We’re scanning the cliffs and the skies for Mutito’s special birds as it’s a hotspot for the feathered flock, plants and other creatures when a black bird taking advantage of the rising thermals begins to soar higher and higher, with something dangling from its talons. With binoculars trained to the raptor, the something shows clearly. It’s a snake!
None of us have seen such a sight and the snake’s probably never reached such heights. We’re glued to the eagle until it completely vanishes with the snake in the skies. “The eagle is heading to its perch to devour the snake,” states Jennifer Oduori, a seasoned birder with Nature Kenya.

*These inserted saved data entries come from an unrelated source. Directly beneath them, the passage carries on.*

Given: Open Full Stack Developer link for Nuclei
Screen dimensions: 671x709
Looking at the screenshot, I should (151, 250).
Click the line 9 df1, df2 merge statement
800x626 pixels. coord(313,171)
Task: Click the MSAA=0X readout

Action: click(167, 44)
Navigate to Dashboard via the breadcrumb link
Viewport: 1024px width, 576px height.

It’s a busy place to be at in the late afternoon. In a crevice of the cliff marked by a fig tree and the white droppings of the birds, another pair of black birds fly out of a cliff cave. Through the binoculars, they are the Red-winged starlings using the crevice to nest.
The forest rangers are enjoying their day with us learning from the birders when one of them scrambles down the rocks followed by Oduori and Everlyne Kitavi the tourism officer in the county government. She’s running the forestry programmes in the hills, working with the bordering communities. “Since Muumoni and Mutito hills have been listed as Important Bird Areas, the communities living around the hills are very excited. It’s given them an insight into what they can do with this natural resource.”

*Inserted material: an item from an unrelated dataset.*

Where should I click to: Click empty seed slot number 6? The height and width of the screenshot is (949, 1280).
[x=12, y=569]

Suddenly the forest guards disappear down the rocks and into the thickets to reappear a few minutes later with chicken feathers.
“This is the home of Kwa Lala,” tells the ranger.

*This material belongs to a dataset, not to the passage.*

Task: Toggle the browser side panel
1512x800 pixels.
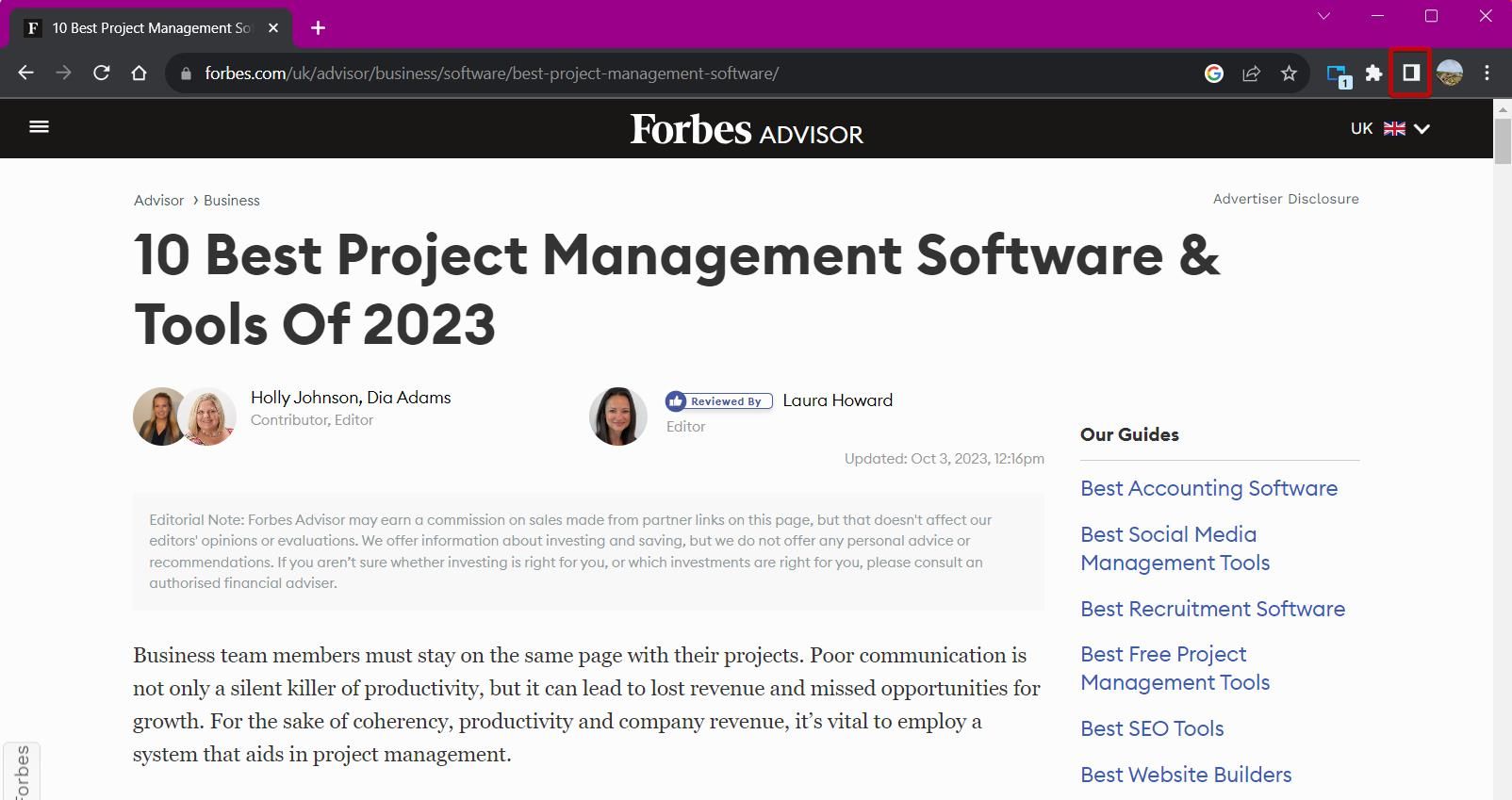Action: tap(1410, 73)
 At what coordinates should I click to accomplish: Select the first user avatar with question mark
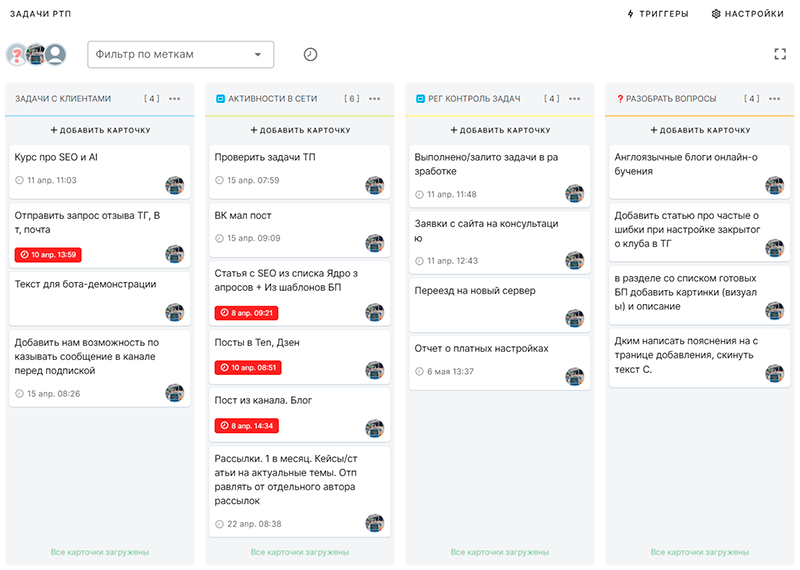click(16, 55)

He narrates the Kamba legend where women made sacrifices to the big snake called Lala so that he could bring rain. From descriptions, Lala sounds like a python.
It looks like the sacrifices are still happening by the fresh scoop of feathers – but this time there’s rumour of mercury on the hills and fortune seekers try to sneak past the rangers in search of it.
It’s a long stretch of hill with many folds and ridges but with very few tracks up which makes the unexplored massif even more intriguing. Research scientists from the National Museums of Kenya in 2006 wrote that these isolated hilltop forests are ‘biodiversity hotspots’ which had remained unknown and therefore had not been accorded adequate protection. Harbouring at least five globally threatened species of birds, it’s one of the Kitui hills that’s now recognized as an Important Bird Area and Key Biodiversity Areas.
Making our way back in the eventide, the rangers want to show us another dam from the 1930s hidden in the forest. It’s called Nzau – for some reason because in Kikamba it means hunger.
A gigantic rock face acts as the wall from where the water cascades down from the pool above. The dam reflects the gigantic mango tree branched over the upper pool and the white jasmine flowers falling off the boulders and fish swimming. Mangoes float, butterflies flit about, Red-billed hornbills squawk settling down for the night and in this tranquil spot we simply while away time till it’s almost dark.
Check the map of Kitui county – it’s on eastern side bordering Tana River in the east, Taita-Taveta and Kilifi to the south, Makueni, Machakos and Embu in the west and Mbeere, Tharaka Nithi and Isiolo to the North.
Contact Kitui Tourism: email@example.com for sites to see, places to visit.
Nairobi to Kitui – 174 kms via Thika road enroute to Garissa
Stay at the many new inexpensive and comfortable hotels – 2 or 3 star.
On the hills, carry your camping stuff or drive back to Mwingi or Kitui for overnight.
More sites to see: Muumoni Hills, Mutomo plant sanctuary, the 1895 church at Ikutha, KanyonyooWildlife Conservancy, Nzambani rock and more.
Work in progress is developing the infrastructure in Mwingi National Reserve and South Kitui National Reserve that border Meru and Tsavo conservation areas respectively. It will open safer ground for the big game and bring tourism income for the communities.